Apply this checklist to evaluate each lead and place them in the right category for further communication.
Lead Qualification Checklist
Consider their profile. Understand who your potential customer is and if their characteristics align with your main buyer personas. Once you understand your target audience, you can bucket leads into different customer segments.
Evaluate their needs against your potential solutions. Investigate what matters most to your prospect and whether or not your offerings can be a business priority for them. Ultimately, you want to make sure you have something they can use to benefit their organization that they also want to use.
Ask about their decision-making process. Discover who else is involved in the purchasing decision and how you can influence the appropriate stakeholders. This will help you figure out the best methods for generating buy-in across all relevant parties.
Compare yourself to the competition in the buyer’s eyes.
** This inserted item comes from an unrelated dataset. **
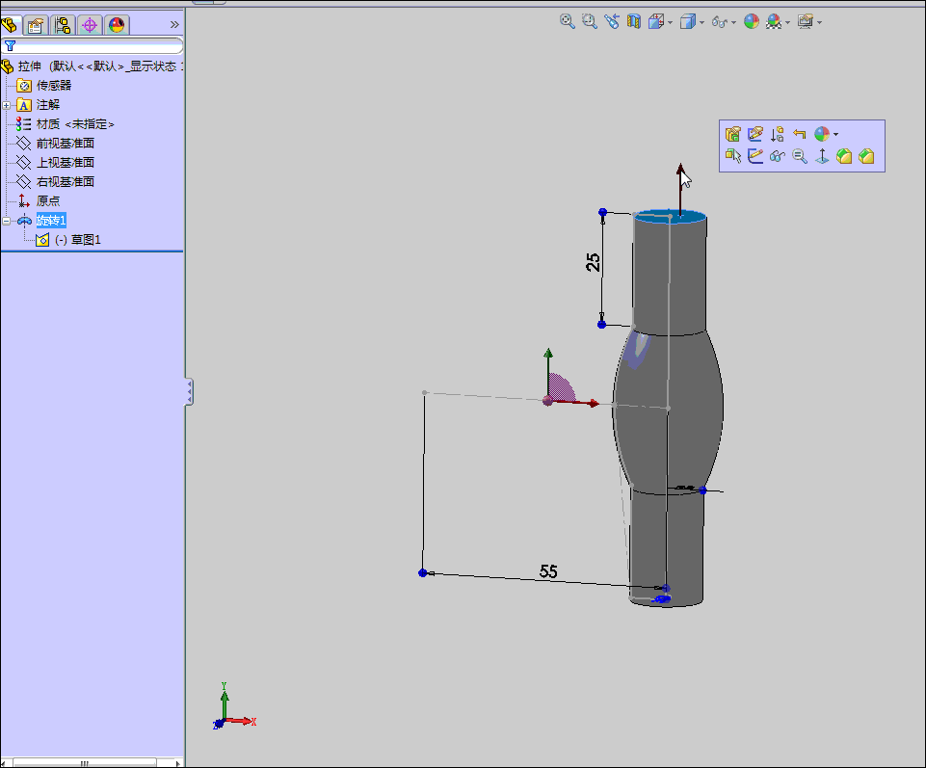This screenshot has width=926, height=768.
Task: Select the Previous View icon
Action: pos(612,21)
Your market position and competition are both integral parts of understanding your target audience. Ask your lead what they know about your company and your competitors. Determine what they like about your services and what they prefer from the competition. Then, develop messaging that helps your products and services stand out.
A great lead qualification process enables your sales team to close more deals with less effort. Since a lot of your marketing outreach can be automated, building a great lead qualification protocol frees up more resources for your team to use in converting qualified leads to customers.
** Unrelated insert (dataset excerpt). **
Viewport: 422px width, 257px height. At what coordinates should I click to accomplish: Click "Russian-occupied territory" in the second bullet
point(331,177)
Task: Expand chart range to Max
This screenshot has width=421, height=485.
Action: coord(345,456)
Five Tips to Move More Leads Through the Sales Funnel
Once you know how to qualify leads, you need to have a strategy to guide your leads through the sales funnel. Your strategy can follow a set pattern that you repeat as you help potential customers progress from one stage to the next.
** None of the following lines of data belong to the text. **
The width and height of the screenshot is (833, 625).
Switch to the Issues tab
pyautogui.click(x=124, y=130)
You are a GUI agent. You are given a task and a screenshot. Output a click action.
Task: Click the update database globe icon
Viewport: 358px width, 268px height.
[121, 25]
Here are five simple tips to help you move leads through your sales funnel successfully.
- Rethink your IQL strategy. This stage is where your audience first becomes aware of your brand, and it's important. Most customers have to hear your name repeatedly before they ever visit your website, let alone make a purchase. Your IQL strategy should include finding your target audience where they reside, whether that's on a social media platform, through a vertical partner, or through traditional advertising. While some leads may actively seek you out, most of your IQLs will discover you through your company’s larger brand awareness efforts.
- Employ lead magnets. Lead magnets are free offers in exchange for contact information. Offer them to audiences who are in the research stage of their purchasing journey. This develops positive brand affinity, making audiences more receptive to further marketing messages. Lead magnets might include free webinars and trainings, free ebooks or tutorials, or checklists and other handy planning strategies prospects can use to help them solve problems with their businesses.
- Prequalify your prospect. Few cold contacts end up converting into MQLs. Often, that’s because they aren’t a member of your target audience. Before you overinvest resources in an attempt to sell to leads who may never convert into paying customers, prequalify your prospects to determine if they meet your criteria as an MQL or SQL. Then, provide your qualified leads with collateral that can move them closer to purchase.
- Assess drop offs. Visitors abandon the sales funnel at various stages of the process. When you identify where the leaks are and what their main causes are, then you can progressively decrease the number of visitors you lose and personalize your remarketing efforts to keep them in the sales funnel.
- Optimize your approach. On a regular basis, revisit your buyer personas, analytics, and all your marketing and sales enablement assets to improve the way in which you qualify leads, engage with them, and sell them on your products and services.